Juli Zeh blickt in ihrem Stück „Corpus Delicti“ in die Zukunft Mitte des 21. Jahrhunderts. Es war eine Auftragsarbeit für die Ruhrtriennale 2007, gedanklich verankert in den Gefährdungen der Demokratie nach den massiven Verschärfungen der Sicherheitsgesetze infolge der Anschläge vom 11. September 2001. Als Juristin rückt sie nicht die Politik in den Vordergrund, sondern Richter, Anwälte und Journalisten. Gleichzeitig justiert sie den Plot weit vor der Pandemie auf eine Gesundheitsdiktatur. Wer ungesund lebt, selbst wenn man nur eine Zigarette raucht, wird bestraft. Das Stück war so erfolgreich, dass sie zwei Jahre später den gleichnamigen Roman veröffentlichte, beides ganz in der Tradition dystoper Visionen, gedanklich eine Kombination von Aldous Huxleys Roman einer genmanipulierten „Schönen neuen Welt“ (1932) und Orwells grausamen Überwachungsstaat „1984“. Es blieb Juli Zehs einziges Theaterstück und wenn man es gesehen hat, weiß man auch warum. 

Wie in Elfriede Jelineks Stücken obliegt es dem jeweiligen Regisseur diesen fast 200-seitigen, intellektuell diskursiven Diskussionstext für die Bühne dramatisch zu verdichten und personell zu arrangieren, eine extrem große Herausforderung, zumal Juli Zehs trocken rationale, immer wieder hauptsatzgetaktete Ausdrucksweise und simpel verkopfter Plot über konträre Parolenwiederholungen von individueller Freiheit und staatlicher Überwachung im Dienste der Gesundheit kaum hinauskommt.

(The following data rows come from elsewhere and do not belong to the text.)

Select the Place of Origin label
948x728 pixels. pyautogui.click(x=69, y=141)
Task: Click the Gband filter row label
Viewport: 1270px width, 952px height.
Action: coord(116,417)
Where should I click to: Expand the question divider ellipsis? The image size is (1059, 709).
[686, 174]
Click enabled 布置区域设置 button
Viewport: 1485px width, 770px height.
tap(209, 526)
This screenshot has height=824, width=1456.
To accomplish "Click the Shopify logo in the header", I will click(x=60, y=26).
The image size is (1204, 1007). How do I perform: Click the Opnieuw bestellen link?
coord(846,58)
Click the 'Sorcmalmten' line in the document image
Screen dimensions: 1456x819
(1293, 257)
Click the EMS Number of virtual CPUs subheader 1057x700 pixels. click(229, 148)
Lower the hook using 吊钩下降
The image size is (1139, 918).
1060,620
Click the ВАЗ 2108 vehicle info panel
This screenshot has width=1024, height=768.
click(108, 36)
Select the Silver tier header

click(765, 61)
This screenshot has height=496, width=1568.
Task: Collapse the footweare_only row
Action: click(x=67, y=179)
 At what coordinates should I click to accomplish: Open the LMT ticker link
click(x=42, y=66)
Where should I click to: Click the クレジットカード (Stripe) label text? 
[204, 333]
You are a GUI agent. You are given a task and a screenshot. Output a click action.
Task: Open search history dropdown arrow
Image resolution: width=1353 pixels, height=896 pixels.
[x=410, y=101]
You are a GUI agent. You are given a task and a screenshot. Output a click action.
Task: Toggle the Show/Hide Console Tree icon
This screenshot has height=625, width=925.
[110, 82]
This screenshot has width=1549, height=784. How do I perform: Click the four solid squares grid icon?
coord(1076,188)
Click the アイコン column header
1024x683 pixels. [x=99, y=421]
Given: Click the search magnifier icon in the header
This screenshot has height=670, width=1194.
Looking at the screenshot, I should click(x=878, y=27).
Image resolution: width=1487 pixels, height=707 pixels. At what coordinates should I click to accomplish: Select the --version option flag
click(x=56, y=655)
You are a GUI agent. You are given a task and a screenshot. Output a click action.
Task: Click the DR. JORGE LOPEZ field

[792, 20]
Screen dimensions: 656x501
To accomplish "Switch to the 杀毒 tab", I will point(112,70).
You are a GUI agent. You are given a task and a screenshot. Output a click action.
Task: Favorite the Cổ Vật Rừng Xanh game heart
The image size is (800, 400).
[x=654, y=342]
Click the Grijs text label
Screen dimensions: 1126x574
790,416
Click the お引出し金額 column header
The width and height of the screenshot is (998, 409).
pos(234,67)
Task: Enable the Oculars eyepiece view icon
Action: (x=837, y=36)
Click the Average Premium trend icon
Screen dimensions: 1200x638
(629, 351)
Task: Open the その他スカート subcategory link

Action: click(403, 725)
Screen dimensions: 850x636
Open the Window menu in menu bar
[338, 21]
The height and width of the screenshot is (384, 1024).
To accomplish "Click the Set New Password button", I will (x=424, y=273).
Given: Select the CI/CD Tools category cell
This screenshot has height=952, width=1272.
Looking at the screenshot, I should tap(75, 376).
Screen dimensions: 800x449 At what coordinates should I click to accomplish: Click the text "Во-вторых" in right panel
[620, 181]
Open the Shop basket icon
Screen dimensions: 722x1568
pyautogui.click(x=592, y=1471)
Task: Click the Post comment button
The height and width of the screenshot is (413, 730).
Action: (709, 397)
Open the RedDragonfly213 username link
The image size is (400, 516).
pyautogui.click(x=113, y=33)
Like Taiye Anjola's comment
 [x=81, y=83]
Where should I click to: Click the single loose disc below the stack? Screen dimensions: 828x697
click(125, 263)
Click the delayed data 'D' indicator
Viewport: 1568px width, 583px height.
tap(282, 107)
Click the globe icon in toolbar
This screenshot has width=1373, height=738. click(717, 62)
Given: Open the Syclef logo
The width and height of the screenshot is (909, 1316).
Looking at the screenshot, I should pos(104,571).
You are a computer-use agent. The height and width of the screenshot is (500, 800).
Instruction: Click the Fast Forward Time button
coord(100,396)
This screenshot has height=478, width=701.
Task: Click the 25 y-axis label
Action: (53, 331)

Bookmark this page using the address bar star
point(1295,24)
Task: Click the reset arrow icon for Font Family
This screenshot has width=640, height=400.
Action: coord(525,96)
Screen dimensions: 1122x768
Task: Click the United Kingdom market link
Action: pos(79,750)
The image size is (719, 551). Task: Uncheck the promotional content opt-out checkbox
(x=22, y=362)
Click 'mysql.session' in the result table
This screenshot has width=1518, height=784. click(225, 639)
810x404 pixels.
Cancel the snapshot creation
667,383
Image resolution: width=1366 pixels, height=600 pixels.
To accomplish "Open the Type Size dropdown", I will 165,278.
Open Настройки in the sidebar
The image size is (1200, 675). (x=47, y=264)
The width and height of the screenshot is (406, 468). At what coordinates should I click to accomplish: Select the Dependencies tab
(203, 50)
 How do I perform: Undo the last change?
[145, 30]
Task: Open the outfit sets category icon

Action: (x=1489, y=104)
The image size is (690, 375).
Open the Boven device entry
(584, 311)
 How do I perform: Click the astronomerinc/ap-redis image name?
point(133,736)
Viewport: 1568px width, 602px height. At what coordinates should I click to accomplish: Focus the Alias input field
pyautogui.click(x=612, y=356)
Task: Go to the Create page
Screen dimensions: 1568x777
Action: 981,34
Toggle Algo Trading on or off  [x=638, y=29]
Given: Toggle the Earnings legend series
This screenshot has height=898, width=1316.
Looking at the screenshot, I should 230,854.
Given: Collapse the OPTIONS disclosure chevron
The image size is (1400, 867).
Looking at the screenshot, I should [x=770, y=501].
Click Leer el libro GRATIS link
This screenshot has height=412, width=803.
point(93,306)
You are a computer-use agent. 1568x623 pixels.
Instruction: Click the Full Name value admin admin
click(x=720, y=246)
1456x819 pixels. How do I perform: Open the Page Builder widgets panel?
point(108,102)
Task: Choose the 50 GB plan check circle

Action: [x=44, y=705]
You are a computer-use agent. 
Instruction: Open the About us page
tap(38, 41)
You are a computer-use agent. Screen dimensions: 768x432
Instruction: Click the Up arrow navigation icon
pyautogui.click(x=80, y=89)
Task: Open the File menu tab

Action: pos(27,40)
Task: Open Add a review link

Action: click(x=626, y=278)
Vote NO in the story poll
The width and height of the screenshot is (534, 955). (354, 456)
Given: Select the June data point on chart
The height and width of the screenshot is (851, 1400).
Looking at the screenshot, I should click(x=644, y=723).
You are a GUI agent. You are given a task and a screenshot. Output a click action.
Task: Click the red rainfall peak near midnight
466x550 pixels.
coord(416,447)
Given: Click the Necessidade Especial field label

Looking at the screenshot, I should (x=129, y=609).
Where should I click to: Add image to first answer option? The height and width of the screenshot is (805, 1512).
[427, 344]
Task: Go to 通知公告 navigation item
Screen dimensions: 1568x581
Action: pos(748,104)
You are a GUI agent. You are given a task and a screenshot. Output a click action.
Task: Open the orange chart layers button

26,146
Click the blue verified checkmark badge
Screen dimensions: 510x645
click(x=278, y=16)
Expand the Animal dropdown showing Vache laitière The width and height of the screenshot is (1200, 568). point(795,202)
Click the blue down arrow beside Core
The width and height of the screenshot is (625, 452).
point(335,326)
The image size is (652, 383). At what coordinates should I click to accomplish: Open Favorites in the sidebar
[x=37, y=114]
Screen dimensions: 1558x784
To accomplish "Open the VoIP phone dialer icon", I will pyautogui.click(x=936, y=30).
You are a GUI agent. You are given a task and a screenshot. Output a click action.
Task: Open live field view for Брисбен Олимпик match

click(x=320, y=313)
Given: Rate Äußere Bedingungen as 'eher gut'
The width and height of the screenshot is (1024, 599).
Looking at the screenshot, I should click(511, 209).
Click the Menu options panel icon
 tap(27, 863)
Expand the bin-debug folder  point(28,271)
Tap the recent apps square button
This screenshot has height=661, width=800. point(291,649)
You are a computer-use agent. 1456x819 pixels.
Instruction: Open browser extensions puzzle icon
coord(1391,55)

Mia Holl, Biologin, wird zum Corpus Delicti, weil sie die „Methode“ der Gesundheitsdiktatur für den Selbstmord ihres Bruder Moritz verantwortlich macht. In ihrer Trauer steht sie plötzlich zwischen ihren eigenen geistigen Fronten. Sie selbst denkt zwar als Wissenschaftlerin ganz rational, beginnt aber durch den Tod des Bruders seine emotionale Art, seine Liebe für die Natur und seine Freundin zu verstehen. Negative Gefühle erlaubt die Gesundheitsdiktatur nicht. Trauer ist strafbar. Mias Inhaftierung und Gerichtsprozess wird von der Presse zum Präzedenzfall gegen Terrorismus hochstilisiert, worauf es zu Sympathiekundgebungen kommt. Man begnadigt Mia, um sie nicht zur Märtyrerin der RAK-Bewegung, Recht auf Krankheit, zu machen, aber um welchen Preis. Gehirnwäsche klingt an.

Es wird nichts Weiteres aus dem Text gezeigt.